I.T.P-2


 煙草を吸い終わった後、俺はもう味わうことのできない吸殻を地面に落とした。まだ火種が残っていたフィルターの残骸は地面に落ちた後、小さい花火のように一瞬爆ぜていく。その燃えカスを完全に殺すために、俺はそれを上靴で撫でてなかったことにした。


 ミカは、そんな俺の様子をずっと眺めているようだった。


 彼女はここにきてから何もしていない。強いて挙げるのならば、俺のことを見つめ続けている。


 彼女の視線の先には必ず俺がいて、その行動を監視するかのように、呆然としたような目で、もしくは感情がないとも言える瞳で、ただただ見つめ続けている。そのような視線なのに、どうしてか表情は慈しむような笑顔を浮かべている。それがどうしても俺には不気味にしか思えなかった。


「そろそろ帰る時間だ」


 俺はそう言った。屋上にいることはこれで終わりであることをわかりやすく示すように、ミカに向けてそう言った。無視すればいいだけの話なのだろうが、いつまでも俺を見てくる彼女の視線を躱すことは難しかったのだ。


「そうですねぇ」とミカは相槌を打つ。


 けれど、相槌は打たれるだけで、それ以外に何か変化らしいものは彼女には生まれない。


 相槌を打った、ということは理解が及んだということだろう。それならば、この屋上に佇む理由はないはずだ。……単純に、俺という存在に対して感心がある、という自意識の過剰さから、そんなことを考えてしまう。


 屋上なんていう場所を利用するのは、俺のような隠し事があるような人間か、それとも孤独であることを噛みしめるように振舞う人間くらいである。それならば、きっとミカは後者であり、隠し事もない彼女はそのまま屋上という場所に立ち尽くすのだろう。

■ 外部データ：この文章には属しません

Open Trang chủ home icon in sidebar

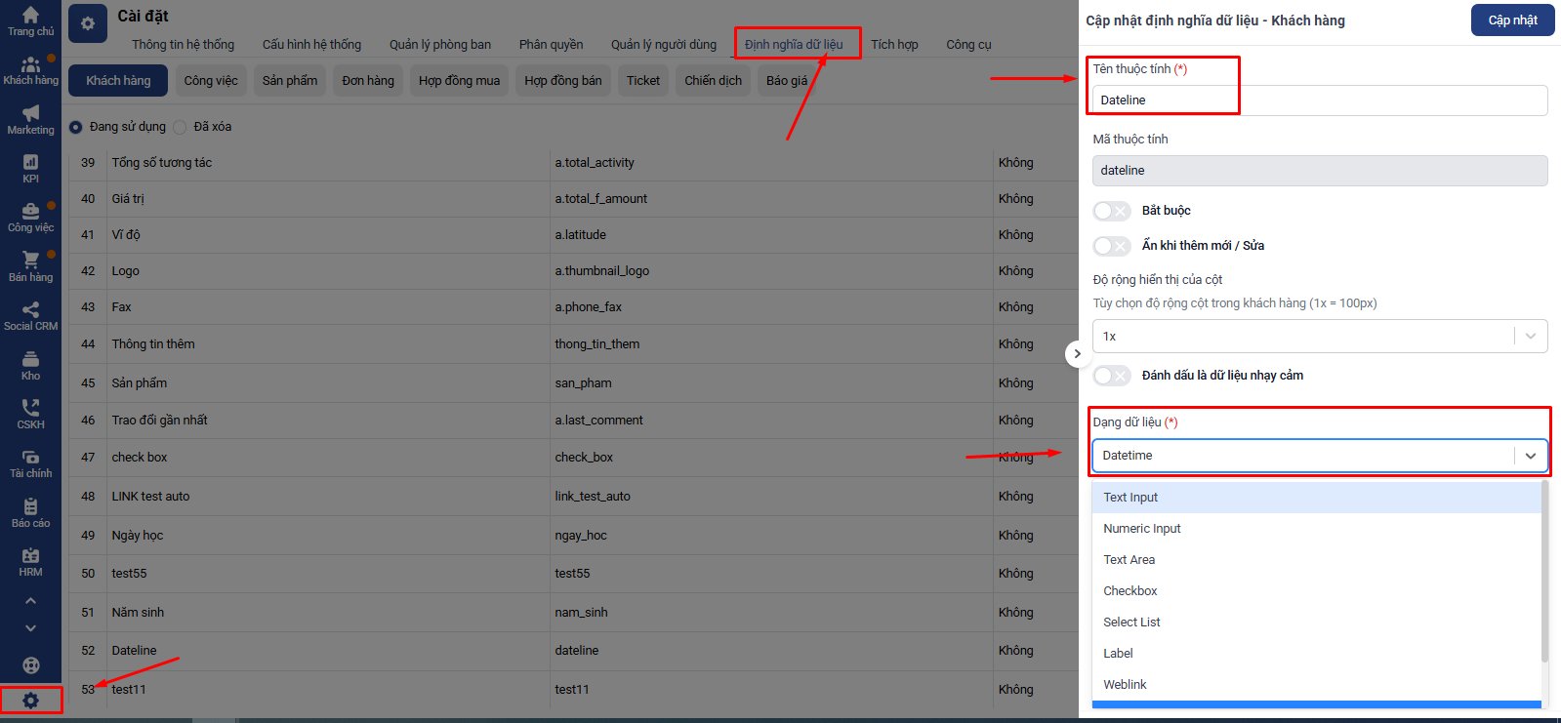30,16
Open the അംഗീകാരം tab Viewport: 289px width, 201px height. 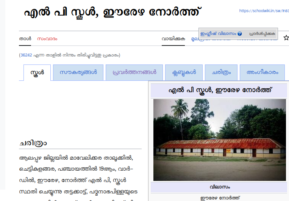click(262, 72)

 俺が帰るという選択肢をとっても、それは何も彼女には関連しない。だから、言葉を吐いたところで彼女が動かないのならば、きっと俺には関係のない話なのだ。


 はあ、と俺はあからさまなため息を吐いた。口の中に残る苦い匂いをかき消すようにして、そうして爪先を出口のほうへと向けていく。彼女がここに残るというのならば、俺には何も関係がないのだから、俺はただ帰ればいい。


 俺は彼女に用はない。そして、彼女も俺に用はない、とはっきり言葉にしていた。それならば長居は無用なのだ。

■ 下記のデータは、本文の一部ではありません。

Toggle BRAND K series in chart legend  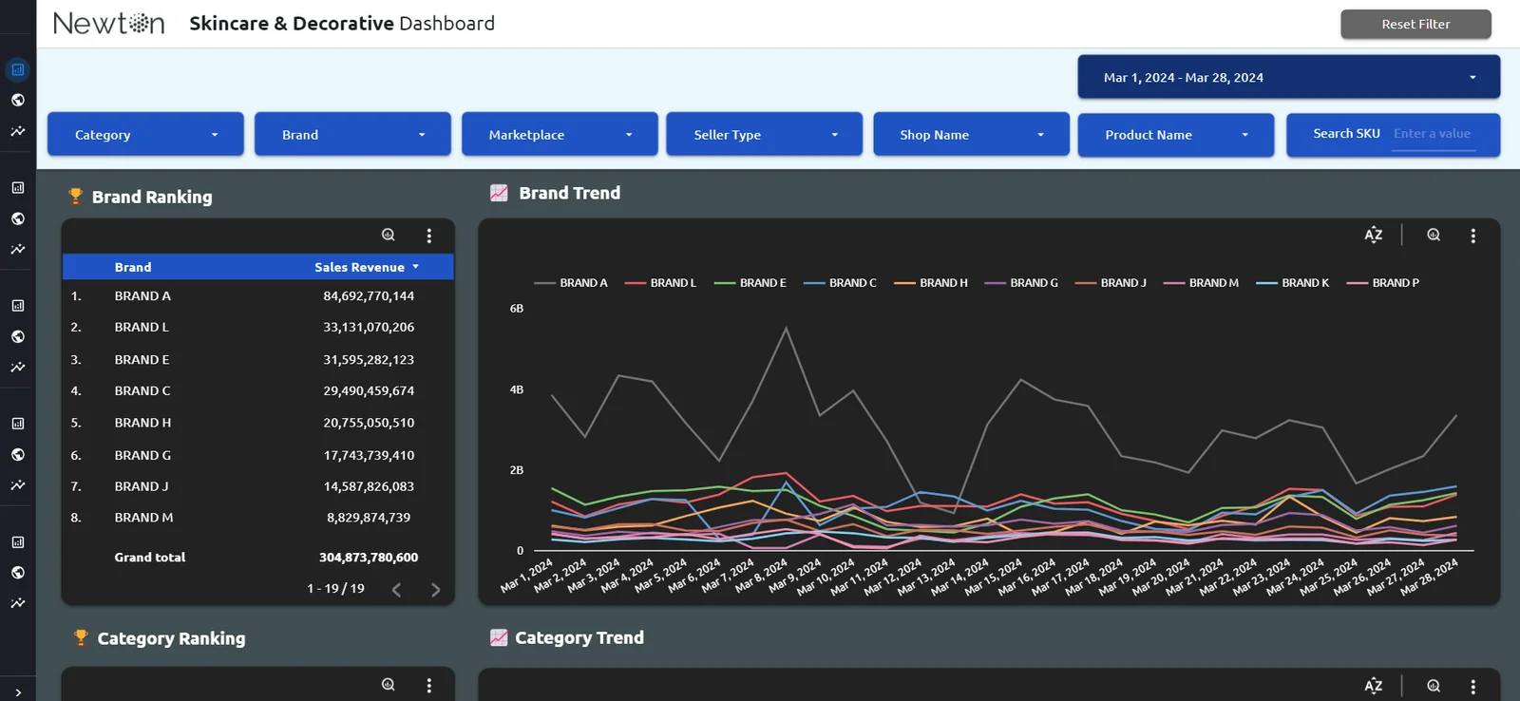click(x=1304, y=283)
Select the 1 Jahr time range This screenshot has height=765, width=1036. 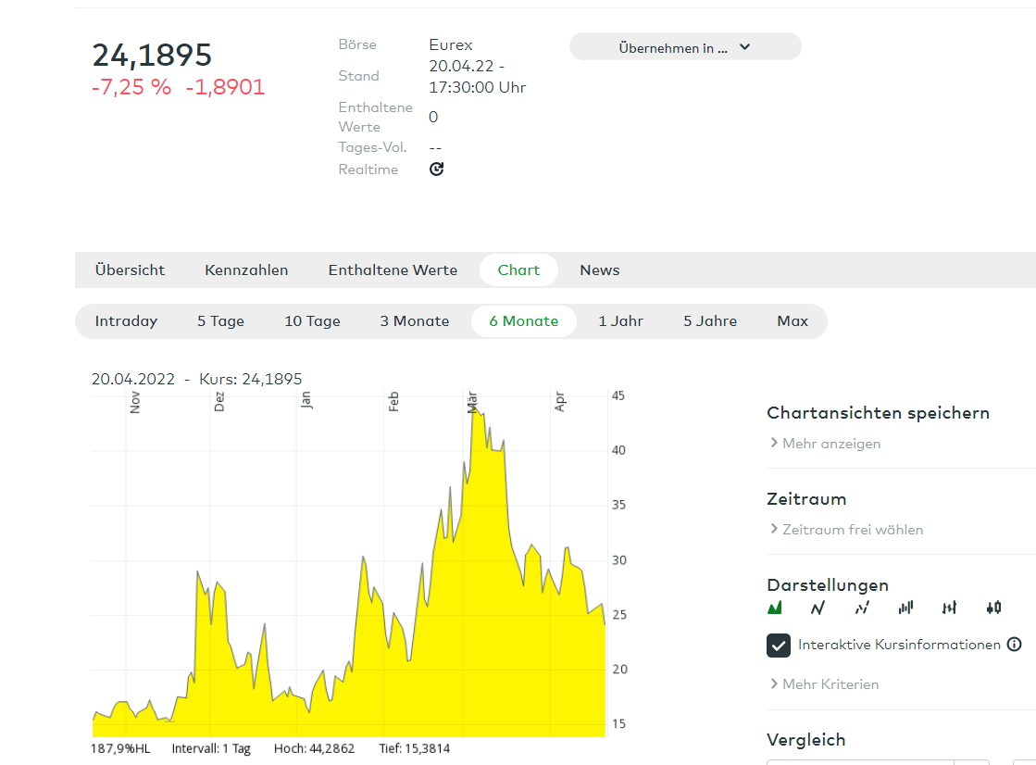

 俺は屋上の滑る床の感触を確かめながら、靴音を風に紛らせて、黙ってその場を去ることにする。


 けれど、そんな時だった。



 唐突に、ミカはそんなことを言った。





 見ないんですか、という言葉を耳にした後、俺は立ち止まる。彼女の言葉を頭の中で咀嚼して、その意味合いについて考えてみるけれど、結局それを理解することはできなかった。

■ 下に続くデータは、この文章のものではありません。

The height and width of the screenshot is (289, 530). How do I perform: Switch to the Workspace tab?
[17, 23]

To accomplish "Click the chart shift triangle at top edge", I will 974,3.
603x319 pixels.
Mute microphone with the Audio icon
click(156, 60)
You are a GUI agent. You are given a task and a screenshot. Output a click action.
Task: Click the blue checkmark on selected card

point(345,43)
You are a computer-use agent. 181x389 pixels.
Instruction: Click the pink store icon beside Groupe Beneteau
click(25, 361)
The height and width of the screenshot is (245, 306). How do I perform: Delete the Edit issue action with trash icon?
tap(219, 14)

「……何の話?」と俺は彼女にそう聞いてみた。彼女の言葉に、一度視線を泳がせて、屋上からの外の景色を眺めてはみたけれど、その意味合いが理解できそうなものは、外の世界には見つからない。それでも彼女は「見ないんですか?」と続けて言葉を吐くので、俺は「何を?」と聞いてみる。


「すべて」


 すべて、とミカは言った。俺ははぐらかすようで、その実意味のなさそうな、雰囲気しかない言葉に苛立ちを覚えた。はあ? と憤りを含めた声音で息を吐き出して、俺は言葉を続けてみる。


「何のことだよ」


「だから、ここですべてを見ないんですか、と聞いています」


「……具体性がない。意味が分からない」


「すべてはすべてです。わかりませんか?」


「分からないと言っているんだけどな」


 俺の言葉に、ミカは一瞬首を傾げた。その様子を一瞬でも可憐であるように感じたけれど、やはり感情を持たないまま見つめ続ける笑顔の視線に、俺は理性を取り戻す。


「……そのすべて、とやらについてはわからないけれどさ。俺がそれを見る必要とかってあるの?」


「あるといえばありますし、ないといえばないですね」


「……」


 またはぐらかすような、中途半端な言葉。そんな会話の応酬に思わずため息を吐きそうになってしまう。煙草を吸い終わったばかりなのに、もう一度肺に煙をため込んで、眩暈を求めてしまいそうな衝動。


「見る必要がないというのなら、俺はもう帰る」


「じゃあ、見る必要があります」


「……何のために?」


「すべてのために」


 ミカは淡々と答え合わせをするかのように言葉を吐く。


 けれど、その言葉に対する理解ができなくて、結局俺は二本目の煙草を吸うことにしてしまった。